2 Pour l’application de l’alinéa 11(2)a) de la Loi sur les textes réglementaires, le présent règlement prend effet avant sa publication dans la Gazette du Canada.

Entrée en vigueur

3 Le présent règlement entre en vigueur à la date de son enregistrement.

RÉSUMÉ DE L’ÉTUDE D’IMPACT DE LA RÉGLEMENTATION

(Ce résumé ne fait pas partie du Règlement.)

Enjeux

Il est anticipé que les élections présidentielles vénézuéliennes du 20 mai 2018 renforceront encore davantage le régime autoritaire du président Maduro au Venezuela, tandis que les citoyens vénézuéliens sont de moins en moins capables d’exercer leurs droits, que l’économie vénézuélienne et la crise humanitaire continuent de se détériorer, et que le rétablissement de la démocratie semble de moins en moins probable.

Contexte

Le démantèlement de la démocratie au Venezuela a atteint un point critique en juillet 2017 quand, après plusieurs mois de manifestations meurtrières, le parti de Nicolás Maduro a consolidé son pouvoir par l’entremise de l’élection d’une Assemblée nationale constituante (ANC). L’élection de cet organe s’est produite sans le référendum obligatoire, d’un point de vue constitutionnel, qui aurait permis aux Vénézuéliens de décider si celle-ci devait ou non être fondée. Ce nouvel organe a dépouillé l’Assemblée nationale, élue démocratiquement, de tous ses pouvoirs législatifs et a débuté une réécriture de la constitution. Le Canada et d’autres partenaires internationaux ont rejeté sa légitimité et se sont engagés à ne pas reconnaître les décisions prises par cette dernière.

Depuis la dernière ronde de sanctions imposées par le Canada, la crise économique, politique et humanitaire au Venezuela a continué à se détériorer tout en se rapprochant de plus en plus d’un modèle dictatorial. Les élections régionales du 15 octobre et les élections municipales du 10 décembre 2017 ont été semées d’irrégularités électorales et de moyens de coercition sociale. Plusieurs représentants de l’opposition se sont abstenus de participer, et le gouvernement a clamé une victoire absolue lors des deux élections.

Relations Canada–Venezuela

Le 22 septembre 2017, le Canada a imposé des sanctions en vertu de la Loi sur les mesures économiques spéciales (LMES) à 40 représentants et citoyens vénézuéliens, dont le président Nicolás Maduro, pour leur rôle dans la détérioration de la démocratie au Venezuela. Le Règlement sur les mesures économiques spéciales visant le Venezuela a imposé un gel des avoirs et une interdiction de transaction aux 40 personnes dont le nom figure sur la liste, ce qui comprend des représentants de haut niveau de l’ANC et du Conseil national électoral (CNE) ainsi que d’autres personnes impliquées dans la dégradation des droits démocratiques au Venezuela. Le Gouvernement du Canada a identifié 14 Vénézuéliens additionnels ayant contribué au démantèlement de la démocratie au Venezuela.
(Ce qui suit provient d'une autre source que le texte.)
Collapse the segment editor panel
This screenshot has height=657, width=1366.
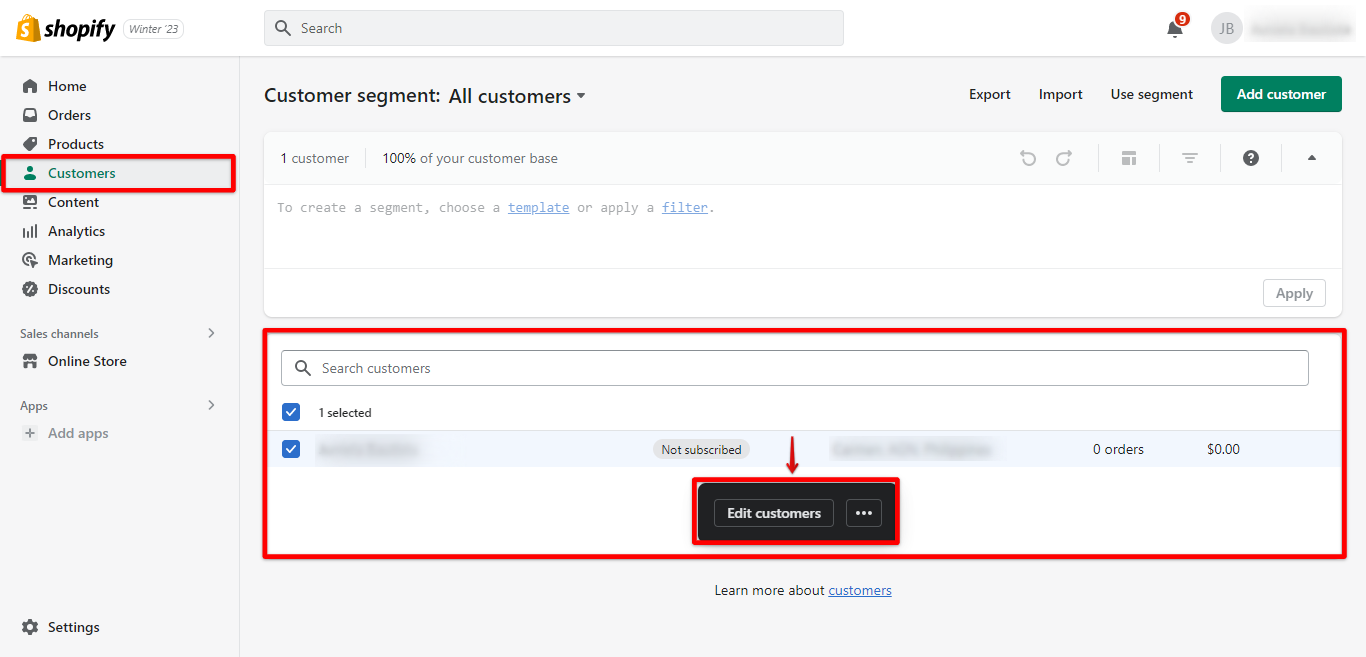1312,158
En plus des sanctions imposées en vertu de la LMES, le 3 novembre 2017, le Canada a sanctionné 19 ressortissants vénézuéliens (dont trois qui ont aussi été sanctionnés en vertu de la LMES) en vertu de la Loi sur la justice pour les victimes de dirigeants étrangers corrompus (loi de Sergueï Magnitski), qui ont été responsables ou complices de violations graves de droits de la personne reconnus à l’échelle internationale, d’actes de corruption à grande échelle, ou des deux.

Dialogue de Saint-Domingue

Une tentative de médiation a été entreprise à Saint-Domingue, en République dominicaine, pendant la semaine du 11 septembre 2017, dans le but d’élaborer et d’officialiser un accord visant à résoudre la crise économique et politique. Un des objectifs de l’opposition dans ce processus était d’avoir des élections libres et équitables. Le dialogue de Saint-Domingue a été « suspendu indéfiniment » le 7 février 2018, les deux parties n’ayant pas réussi à s’entendre, et le président du CNE contrôlé par le gouvernement ayant annoncé que les élections présidentielles auraient lieu avant juillet, date dont il a été question à la table de négociation.

Élections récentes

Une date au printemps a rendu impossible de réaliser les changements institutionnels nécessaires pour que le vote se déroule de manière libre et équitable. Le président Maduro était le candidat du parti au pouvoir aux élections présidentielles, tandis qu’on a interdit aux dirigeants les plus populaires de l’opposition de se présenter aux élections ou qu’on les a assignés à résidence, s’ils n’avaient pas déjà fui le pays. De plus, la chambre constitutionnelle de la Cour suprême a rendu, le 25 janvier 2018, une décision qui exclut la coalition des partis de l’opposition, la Table de l’unité démocratique, de tout processus électoral futur (en tant qu’organisation). On a aussi interdit à de nombreux partis de l’opposition et à de nombreuses personnes de se présenter aux élections. Les candidats pouvaient s’inscrire du 24 au 26 février 2018 et avaient 16 jours pour faire campagne. La plupart des partis de l’opposition ont décidé de ne pas participer aux élections présidentielles selon le motif que les élections n’étaient pas libres et équitables. Le candidat de l’opposition Henri Falcón s’est présenté; le 1er mars 2018, il a signé une entente avec le gouvernement qui prévoyait la tenue d’élections de conseils régionaux et locaux en plus des élections présidentielles, et qui établissait certaines garanties électorales insuffisantes pour atteindre les standards démocratiques internationaux.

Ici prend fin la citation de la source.